You can still buy a Raspberry Pi on a budget if you don’t need that much memory. For example, the 2 GB model is $75.

2 years ago I bought a Dell R630 for about this much with 128GB of RAM and 2 beefy xeons (for their gen, anyhow). Oh, how the times have changed.
I really struggle to see where this fits in to most use cases. The appeal of the Pi back in the first iterations was being a relatively cheap linux computer with GPIO.
This is hilarious considering you can easily[1] get a whole ARM laptop with 16GB for $425 all day, and that will also include a screen, keyboard, trackpad, battery, and storage.

I first checked for Mac Minis and interestingly they are much closer to $650 for similar specs.

And obviously if Intel is fine for your use case, either the N100 type of mini PC or, my preference, an off-lease HP, Dell, or Lenovo USFF PC, would be like half that for a very capable machine.

[1] https://www.ebay.com/sch/i.html?_nkw=m1%20macbook%20air%2016...

So strange. I can probably sell my 4GB Pi 5 for about 40% more than I bought it for... 3 years ago. This isn't how computers are supposed to work, let alone Pis.

I get what's happening, but it's strange to see it happening.

Actually, could I sell it for ~10% less than someone would buy it new? Is there a market for used Pis? Maybe 30%, I don't know. That I can sell it for what I got it for at all is wild.

My home cluster is built from surplus Dell Optiplex desktops that I got from BYU Surplus and added some RAM (before RAM price went totally bananas) and SSDs to. I spent less than the cost of one of these Pis to acquire all of them together.

I later added a large machine that I used to use as a Linux desktop, with a GPU and 64GB RAM, which I use for generating OpenStreetMap tiles.

Holy cow.
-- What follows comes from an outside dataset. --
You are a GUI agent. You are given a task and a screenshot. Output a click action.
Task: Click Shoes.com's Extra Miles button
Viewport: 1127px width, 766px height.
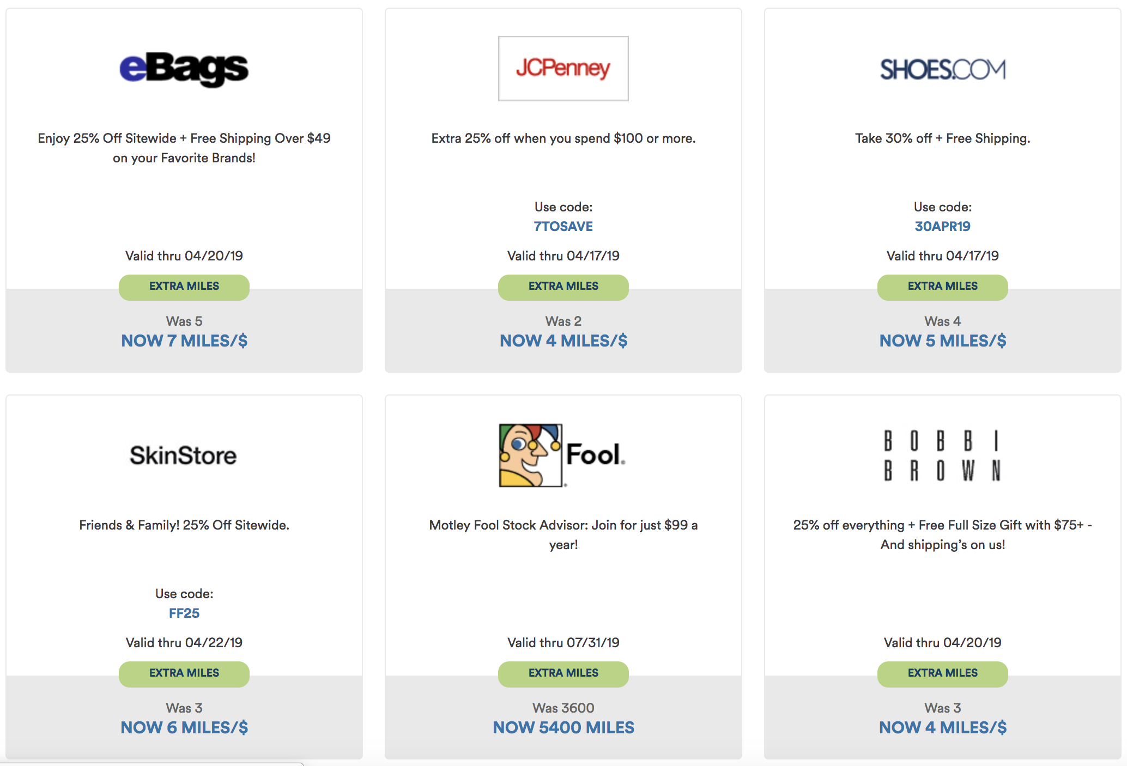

I know I'm not supposed to be surprised given the memory shortage, but that is insane level.
I’m surprised to see those legacy USB ports on a board where space savings is important. Do they do it for backwards compatibility with older cases and housings?
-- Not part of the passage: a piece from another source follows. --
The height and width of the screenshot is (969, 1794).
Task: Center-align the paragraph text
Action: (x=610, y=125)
And am I correct to see that the USB-C only does power? How do you connect your pheripherals to this board?

USB A? That's very much not legacy

If anything, it's probably like an order of magnitude more common, even for new designs

Are Raspberry Pis (UK country of origin) exempt from the 10% baseline import tariff?
The $35 computer, for only $350!
Who would've thought the $50 pi 5 I bought on a whim would be my best performing asset in the last few years
The Raspberry Pi 5 uses LPDDR4X. Finding 16GB (128Gb with a small b) chips in this size is not common. That memory chip is at least $200, probably more, even at the scale that they’re buying them.

I’m glad they’re making it available for the rare cases where it’s needed, but for PR purposes it would have been better if they just discontinued the 16GB model until RAM prices came down. I’m getting tired of hearing “Raspberry Pi 5 costs $300” now from people who have no reason to buy the 16GB version.

The 1GB version works well for simple Linux shell work and embedded projects. It’s $50.

The 4GB version works well for GUI work. Let’s be real: It’s a slow device and not a desktop/laptop alternative in 2026, so 4GB goes a long way for the use cases where you want to do basic GUI work. $110 for the 4GB model (if you shop not at Adafruit)

EDIT: Adafruit prices are higher for some reason. 16GB Pi 5 is $305 on other sites.

This isn't exactly news, that model has been at $350 for a while.

It's not like RPi suddenly introduced a 16GB model at a ridiculous price due to having forgotten about low cost stuff. The 16GB model was originally $85 iirc. Then the memory shortage hit. They could either withdraw the 16GB model (maybe screwing over some people who absolutely had to have it) or raise the price for those with urgent enough requirements. They did the latter.

Me, I'd like to see some large MCU's (let's say a little above RP2350 / ESP32 level) with a few MB of memory, but with memory protection, like old fashioned Vaxes with that much memory. That would allow running multiprocessing OS's where the processes couldn't easily clobber each other like on the current stuff. Many programs don't require GB's of ram.

Damn I think I have one in a drawer.